¿Que detiene a la Bolsa Mexicana?

Rogelio Ramírez de la O

La muy diferente dirección que muestra la Bolsa Mexicana de Valores (BMV) de la dirección de la Bolsa estadounidense va en su cuarto año y es un llamado de atención, independientemente de la corrección que han tenido todas las bolsas en marzo.

El índice de la BMV, en dólares, subió desde mayo de 2012, anticipando la elección de Enrique Peña Nieto ese año y su agenda de reformas. Pero dejó de subir tan pronto como marzo de 2013 y desde entonces hasta hoy no ha visto el nivel de ese mes. En el corto lapso sólo rindió 11%.

La bolsa estadounidense (Dow Jones) rindió en el mismo lapso 24% y siguió subiendo hasta febrero de 2018, periodo en el cual la BMV estuvo en clara caída. Las direcciones de ambas bolsas, inusualmente, se separaron desde agosto de 2014. Desde entonces la mexicana ha perdido 24% en dólares y la estadounidense ganó 56%. Es obvio que ya no se puede aplicar el axioma usual de que la Bolsa mexicana sube o baja según lo haga la de Estados Unidos.

Este desempeño contrasta con la interpretación tan positiva que hay en muchos círculos de que México sigue inserto en la globalidad o de que vamos por muy buen camino. La caída de la Bolsa está dando un mensaje contrario.

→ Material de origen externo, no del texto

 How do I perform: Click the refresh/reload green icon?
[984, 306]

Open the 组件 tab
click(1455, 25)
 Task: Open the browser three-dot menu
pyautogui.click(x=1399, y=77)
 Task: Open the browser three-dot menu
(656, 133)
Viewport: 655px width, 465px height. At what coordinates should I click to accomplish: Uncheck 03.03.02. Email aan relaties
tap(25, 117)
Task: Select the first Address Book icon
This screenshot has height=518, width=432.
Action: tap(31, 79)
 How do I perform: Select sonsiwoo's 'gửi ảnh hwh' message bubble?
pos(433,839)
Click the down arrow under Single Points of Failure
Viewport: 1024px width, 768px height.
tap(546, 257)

El ciclo económico mexicano está ya muy avanzado desde 2013, por lo que cualquier desánimo sobre México obedecería a más que un error de apreciación. Como en las Grandes Expectativas de Dickens, las reformas de Enrique Peña Nieto, su agenda de infraestructura o la avalancha de inversión extranjera directa (IED) podrían resultar ilusiones perdidas, como en Balzac.

La IED total en 2017, ya con varias rondas petroleras, fue de 21 mil millones de dólares, incluso menos que los 40 mil millones de 2013. Y el 45% fue por utilidades reinvertidas por las empresas extranjeras que ya operan aquí.

El mercado internacional ha tomado distancia de México, por lo menos desde mediados de 2014. Aunque ya sabemos que hay problemas que no se originan en México, como la renegociación del TLCAN o el aumento de tasas por la Reserva Federal, la probabilidad de que el mercado esté viendo problemas estrictamente mexicanos está en aumento.

Más aun, al cierre de este sexenio convergen problemas que sólo se han venido descomponiendo y que, si continúan, pueden llegar a un clímax y dar paso a un periodo de mucho pesimismo en el mercado. Entre las expectativas generadas por las reformas y el corte de caja que haya en el curso de este año o apenas entrado el próximo, podría haber un abismo.

México ya conoce esta experiencia, la última vez al cierre del sexenio de Carlos Salinas, en donde la explosión se contuvo tan sólo por unos meses, para acabar en una gran deuda de 30 mil millones de dólares de tesobonos (indizados al dólar), pérdidas ocultas en la banca de desarrollo, una gran sobrevaluación cambiaria, y créditos desbocados de la banca comercial que dejarían de pagarse con cualquier pequeña sacudida.

Los temas que han aflorado en el actual cierre, 24 años después, están alrededor de proyectos de infraestructura que pueden quedar sin fondeo y con problemas técnicos o de corrupción; los programas de Sedesol ligados a la Estafa Maestra; el sobreendeudamiento de varios gobiernos estatales; la desviación masiva de recursos públicos y todos los escándalos asociados.

Para los mercados no hay nada peor que encontrarse de pronto con una realidad totalmente diferente a la que había supuesto. La crisis de 1995 fue causada por una mala macroeconomía, pero se agravó por temas de corrupción. Y fue esto último, más que la caída macroeconómica, la que causó más desánimo y pérdida de confianza.